- _What is required_
Where a record contains a picture, omit it; otherwise reproduce the listing exactly.

- _Given data_

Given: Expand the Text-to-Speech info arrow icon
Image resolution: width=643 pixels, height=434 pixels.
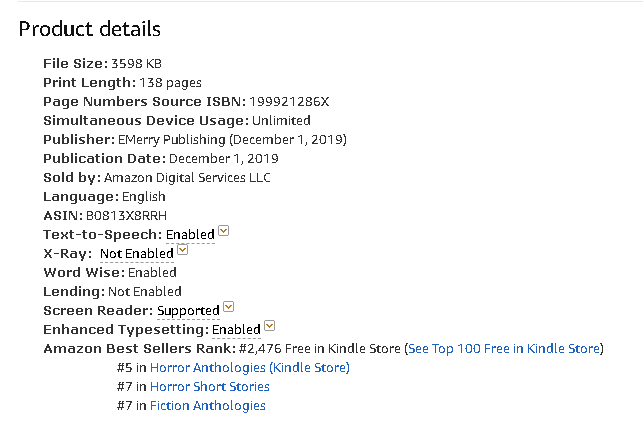Looking at the screenshot, I should coord(224,232).
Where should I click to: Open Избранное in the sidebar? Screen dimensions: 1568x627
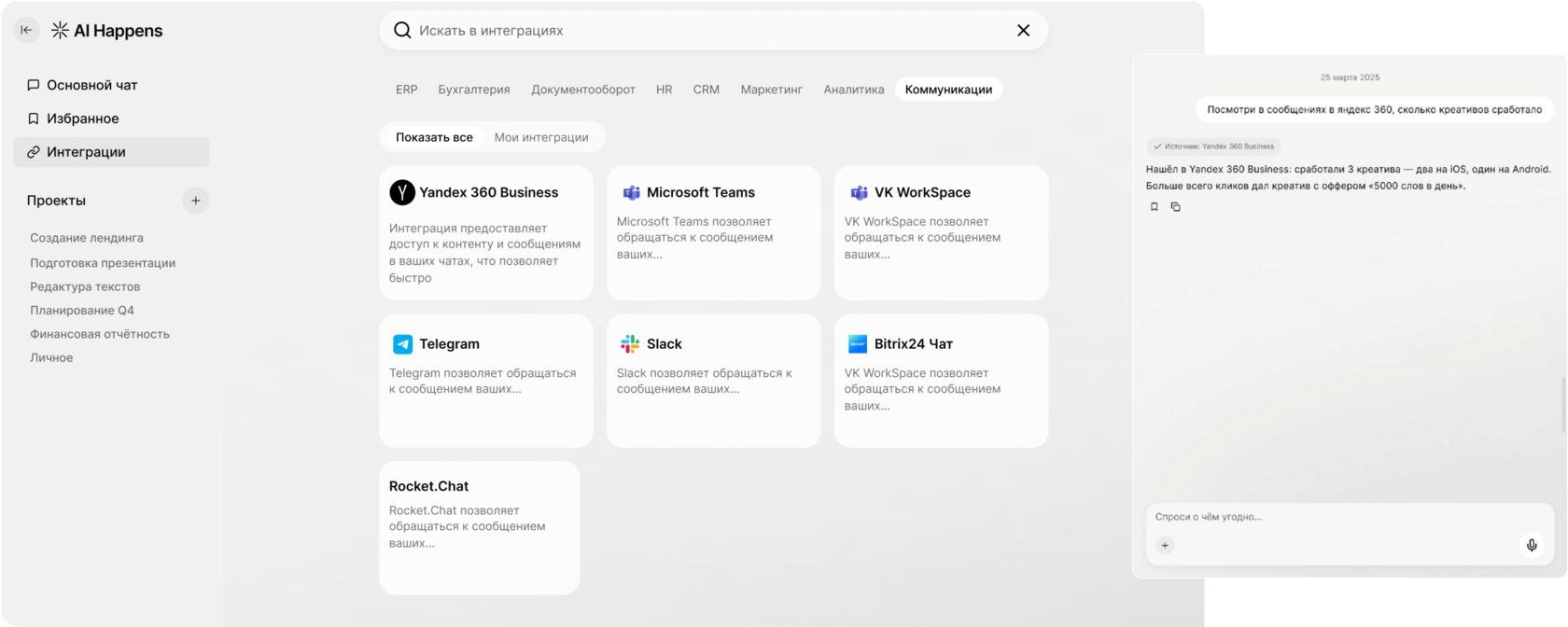[x=82, y=118]
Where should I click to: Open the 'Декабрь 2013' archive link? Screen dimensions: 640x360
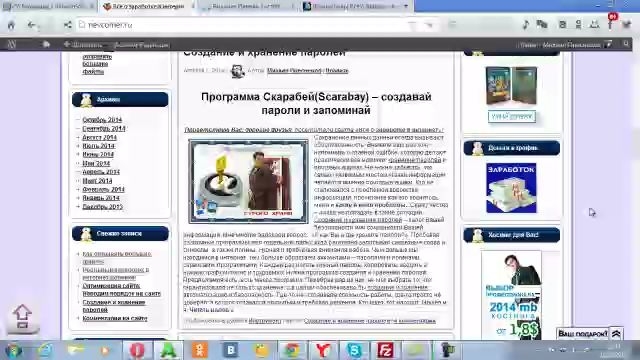pyautogui.click(x=102, y=207)
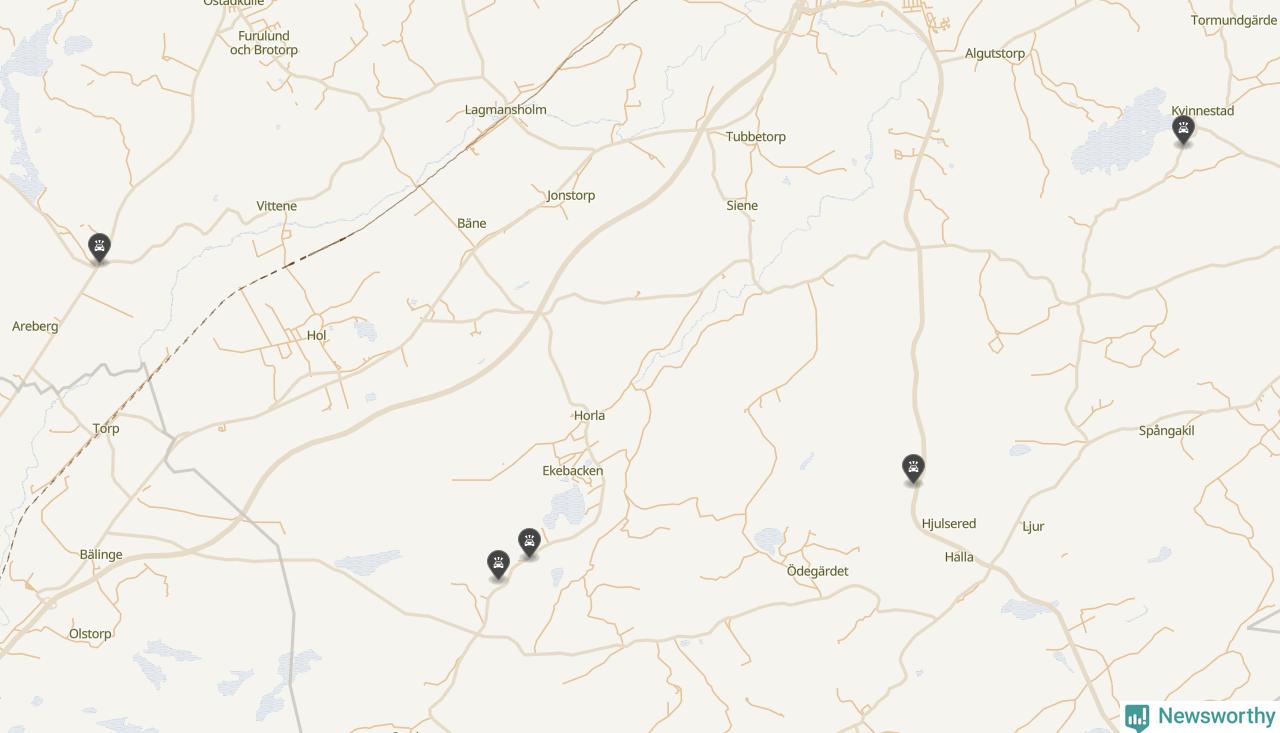
Task: Click the Tubbetorp town label
Action: point(756,137)
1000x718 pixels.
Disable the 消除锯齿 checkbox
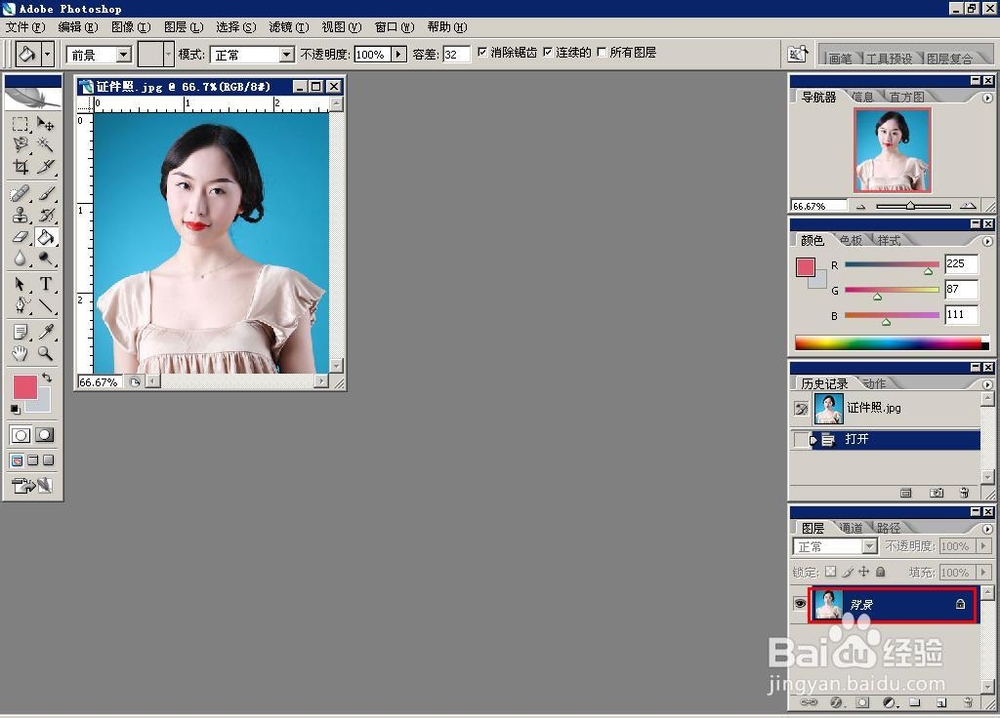483,52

- _Response to this exercise_
Given: Expand the Text-to-Speech info arrow icon
Image resolution: width=643 pixels, height=434 pixels.
Looking at the screenshot, I should coord(224,232).
Where should I click to: Open Избранное in the sidebar? Screen dimensions: 1568x627
[x=82, y=118]
Where should I click to: Open the 'Декабрь 2013' archive link? Screen dimensions: 640x360
pyautogui.click(x=102, y=207)
Task: Click the Tubbetorp town label
Action: point(756,137)
1000x718 pixels.
Disable the 消除锯齿 checkbox
483,52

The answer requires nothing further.